I was invited to work as a LAB-artist (BEK, Norway) and Local artist associate (ANTI-Festival, Kuopio) in Future DiverCities – program.
#cocreation
Future DiverCities is an initiative of 10 partners in Europe and Canada, all key players in the field of citymaking and new artistic forms, funded by the Creative Europe programme, to explore the power of creative innovation in challenging urban spaces. Using intercultural collaboration in a socio-cultural and digital context, Future DiverCities is looking to take further the vision of art in cities and harness the spirit and thinking of the City 3.0, a vision of cities in our digital era “harnessing the collective imagination and intelligence of citizens in making, shaping and co-creating their city” (Prf. Charles Landry, The Creative City: A Toolkit for Urban Innovators.)
Future DiverCities explores new ways of collaboration and co-creation by using innovative co-design methodologies in artistic processes, incubating artwork that shuffles urban geographies, or explores new participative digital tools to creatively experience the city..
#LivingCities
Future DiverCities is a holistic programme looking at the ever-changing role of art and creative work in the urban context. The programme includes a wide range of activities, community labs, citizens workshops and artistic interventions, to explore and show how artists and creatives can propose innovative ways to build our future cities and how this responds to the current thinking and needs around urban transformation.

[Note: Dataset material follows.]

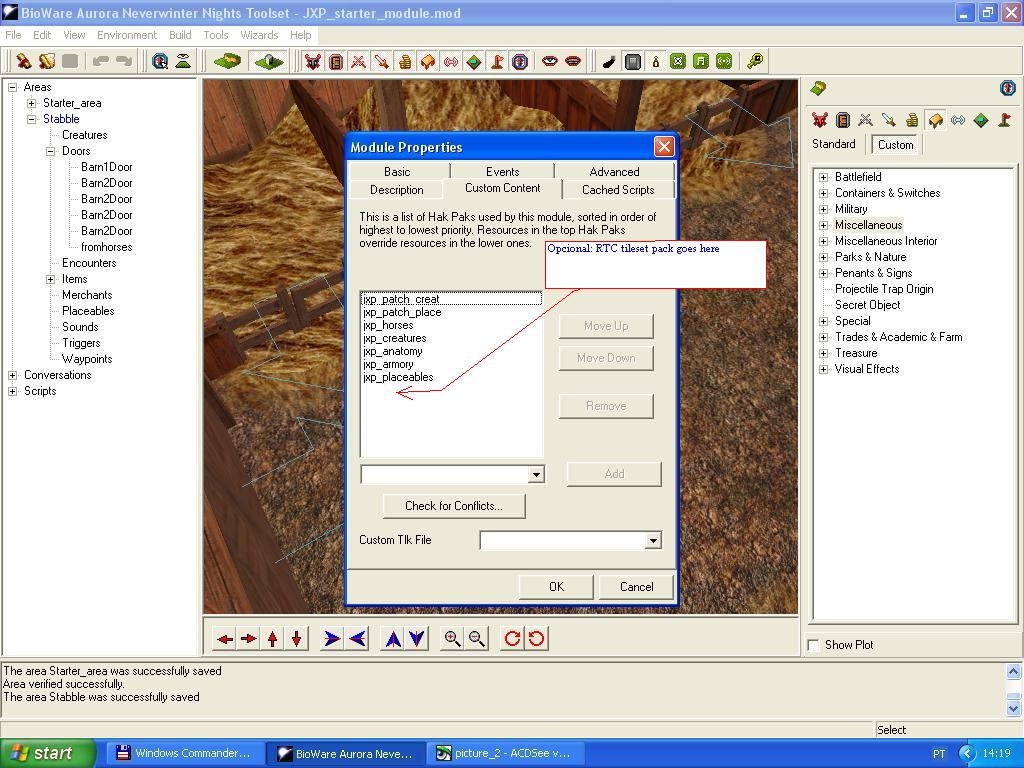Click the red left arrow camera button
This screenshot has height=768, width=1024.
click(225, 639)
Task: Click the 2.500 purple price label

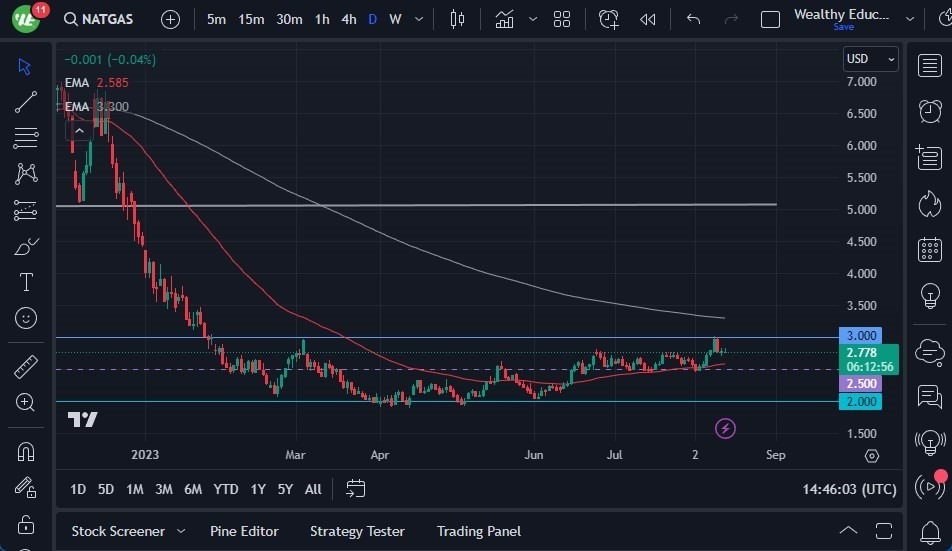Action: pyautogui.click(x=861, y=384)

Future DiverCities sees creative innovation as a tool to enable citizens to see things in a different way, supporting the development of stronger communities and contributing to the concepts of happy and resilient cities.
About BEK-LAB:
http://futuredivercities.eu/index.php/news/
After exploring the theme ‘Future DiverCitizens’ and its meaning through the first #FDCitiesChat on Twitter Chat, the ‘FROM MACRO TO MICRO AND BACK, the physics and metaphysics of______________distance’ lab was the last step before Future DiverCities moves the onto the next curatorial topic: ‘Future DiverSocieties’. Initiated and hosted by our Norwegian partner, BEK – Bergen Center for Electronic Arts, the lab invited four artists and done expert Piotr Pajchel to explore the notion of ‘distance’. During a week of research and experimentation, the group learnt to use and fly a drone and captured exceptional footage of Bergen city and its immediate surroundings.
“The possibilities for artistic contribution of drones are multiple: via crowdsourcing platforms, via curators of several designers, via unique artists.”

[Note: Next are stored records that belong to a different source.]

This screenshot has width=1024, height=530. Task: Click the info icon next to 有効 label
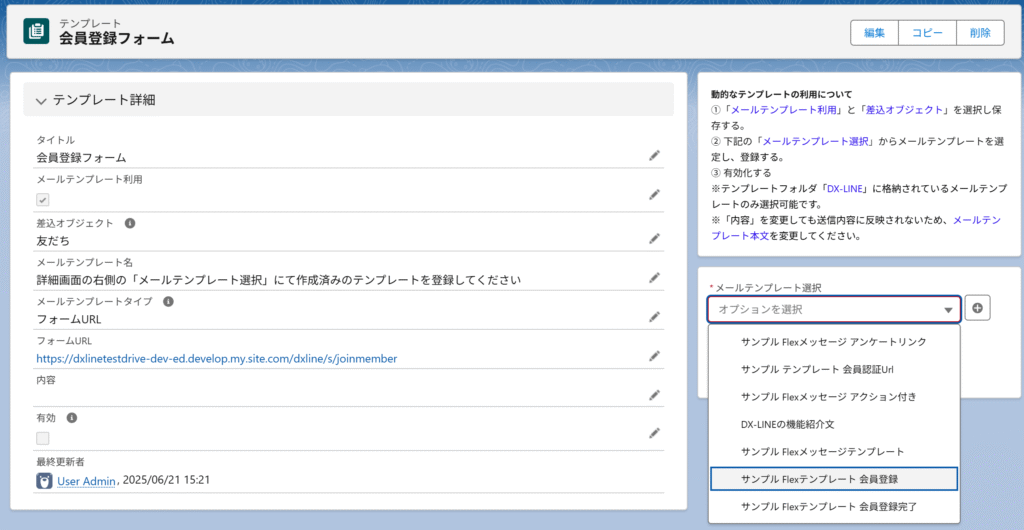tap(72, 419)
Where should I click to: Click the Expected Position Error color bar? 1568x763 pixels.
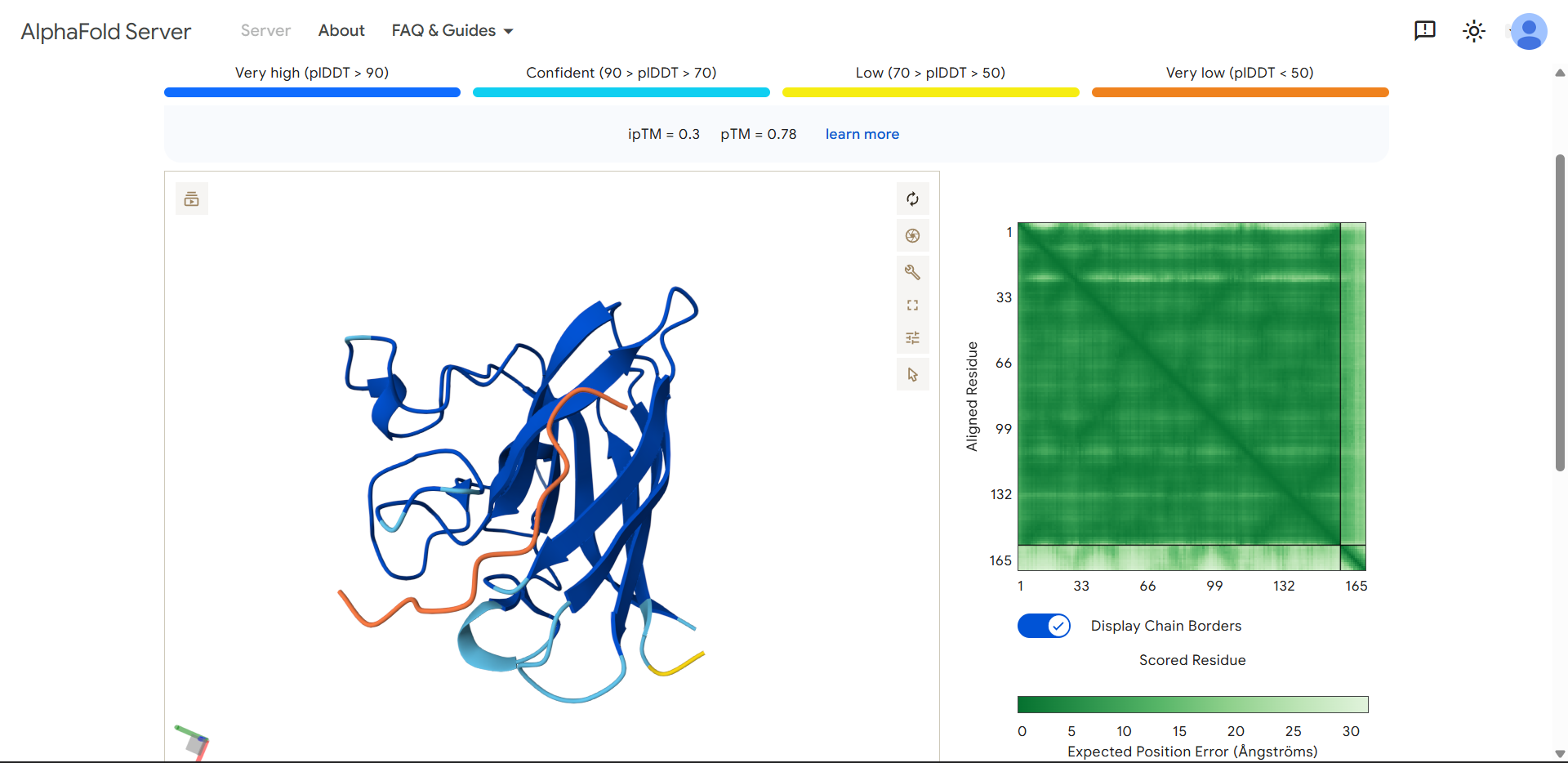(x=1192, y=704)
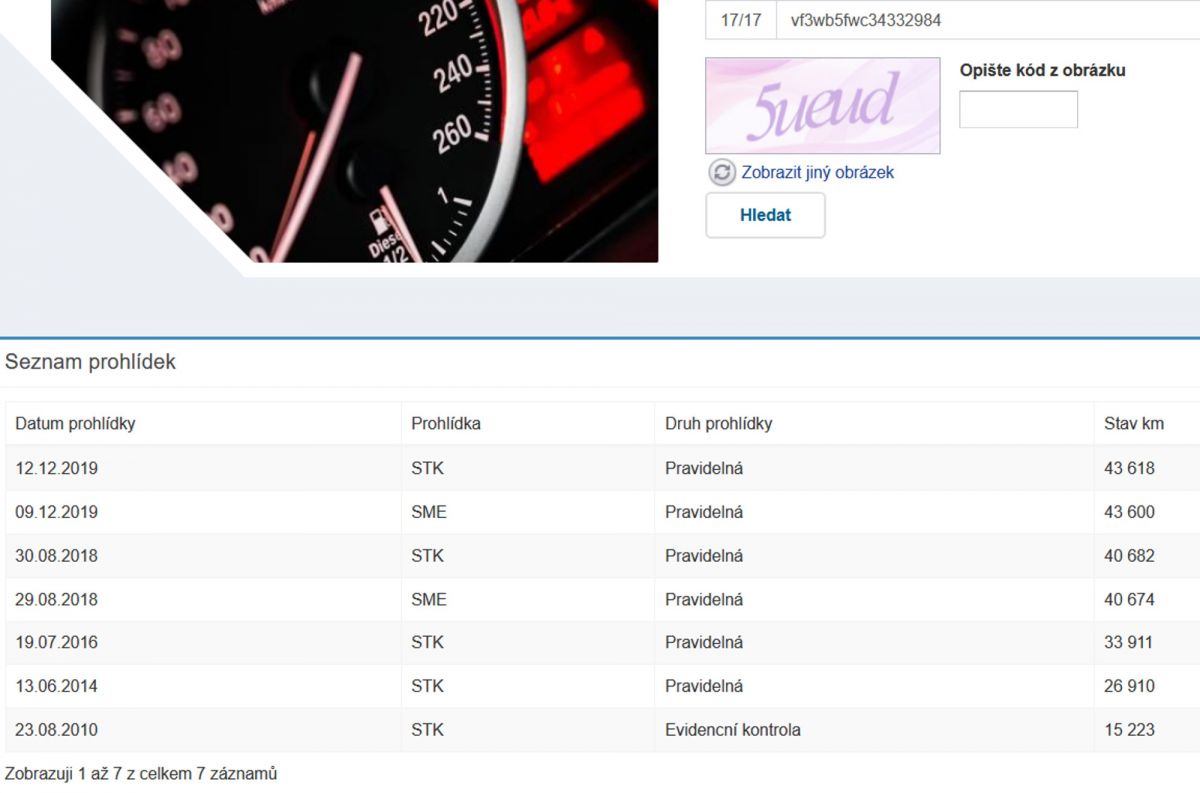Sort by 'Prohlídka' column header
This screenshot has width=1200, height=793.
[x=446, y=423]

This quote from Carlo Ratti, MIT professor speaks directly to the current use of drones in art and creative fields. At a time when feelings of surveillance and distrust are all around us, where drone are portrayed as intruders, spies, invading our homes and our privacy, there are artistic collectives who work with drones and drone technology as a medium. Verdensteatret, Piotr Pajchel’s artists group in one of these collectives, made up of artists from different areas of expertise who work together to experiment with live-art and new media art. Verdensteatret explore the use of audiovisual technologies in a closed dialogue with more traditional and historic tools of artistic expression. Its experiments result in complex orchestral works or space-related musical compositions.
“Even though, our project is now very abstract, I’ve decided to use the drone as a tool for research and a new perspective on a landscape.”
Piotr Pajchel on the uses of drones
During the ‘From Macro to Micro Lab and Back’ lab, drones were used by artists as a means to capture the city landscape, using sound to explore distance. The lab aimed at highlighting how technology and new tools impact us and our thinking, and how collaboration can open up our knowledge in a learning situation.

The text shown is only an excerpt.